Холод структуралистского словаря и бескомпромиссного рационализма блестел, как стеклянные лабораторные сосуды в воде, как слово «скальпель», как само это легендарное имя, холодное и светлое на слух: Лотман.
Юрий Михайлович умер. Мутное начало новых времен расходилось все шире. Город Тарту, некогда Дерпт, когда-то Юрьев, уже не первый год был заграницей.
Этим обстоятельством объясняется то, что поездка на похороны Юрия Михайловича начиналась в эстонском посольстве. С той любезностью, которую мы привыкли называть европейской, и той широтой, которую принято считать российской, эстонское правительство безотлагательно и бесплатно выдало въездные визы всем, кого ожидали на похоронах, по списку. Но сложность состояла не только во въезде в другую страну: нужно было еще выехать из своей. Для этого также требовалась виза, и ее-то никто не собирался давать в особом порядке. Лотман не был даже российским академиком. Так что разрешение на выезд поспело бы не раньше, чем к сороковинам.
Если не брезговать деталями, сообщу, что выездная виза требовалась только тем, у кого заграничный паспорт был определенного типа: такого, как у меня. И решив, что, бог даст, обойдется, что выезд, как-никак, не въезд, тем более ввиду крайне скорого возвращения, я присоединилась к удачливым обладателям паспортов другого образца. Обнаружив, тем самым, что в отношении правового сознания я не далеко ушла от чеховских мужиков. Может быть, впрочем, право наше ушло дальше: сознанию оно не поддается. Его понимают чем-то другим.
Нас было много. Легче назвать, кого там не было, кто из «наших» не ехал в этом вечернем поезде на северо-запад, в недавнюю «свою», а теперь просто Европу. Почти просто. Не было главным образом тех, кто в это время трудился далече, в других университетах, откуда наш запад видится на востоке, а наш почти свободный мир располагается в «пост-тоталитарном пространстве».
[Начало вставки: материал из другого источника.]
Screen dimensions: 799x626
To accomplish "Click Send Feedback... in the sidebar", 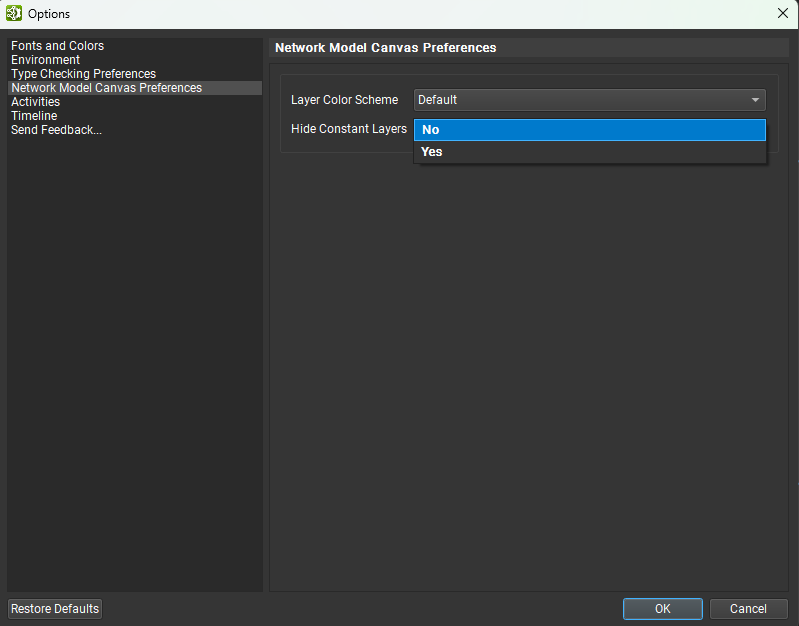I will point(56,130).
В самый раз вспомнить историю и географию. И, конечно, их вспоминали на следующий день, на поминальном обеде. Пока же время шло ко сну.
Мне с детства нравился железнодорожный сон, как нравится не сладкое, а крепкое, как может нравиться болеть или быть в плену, как Пушкину нравилась поздняя осень и чахоточная дева. Странствие и болезнь — лучшие из дней нашей жизни, заметил меланхолический библейский автор, «ибо скоро проходят». И потому еще, что в такие времена можно утешаться собственной невинностью: больше сейчас ничего не придумаешь, ход событий целиком взят из твоих рук. Если жизнь есть сон, то эпизоды болезни снятся на шаткой верхней полке.
Так вот, кто-то из тех, кто ехал сейчас, обсуждая последний доклад Аверинцева и другие умственные новости, назавтра, взяв слово, сказал, что впервые ему не стыдно быть в Эстонии, впервые он приехал сюда как гость, а не как оккупант. Все были солидарны с ним и желали добра наконец-то свободной от нас Эстонии.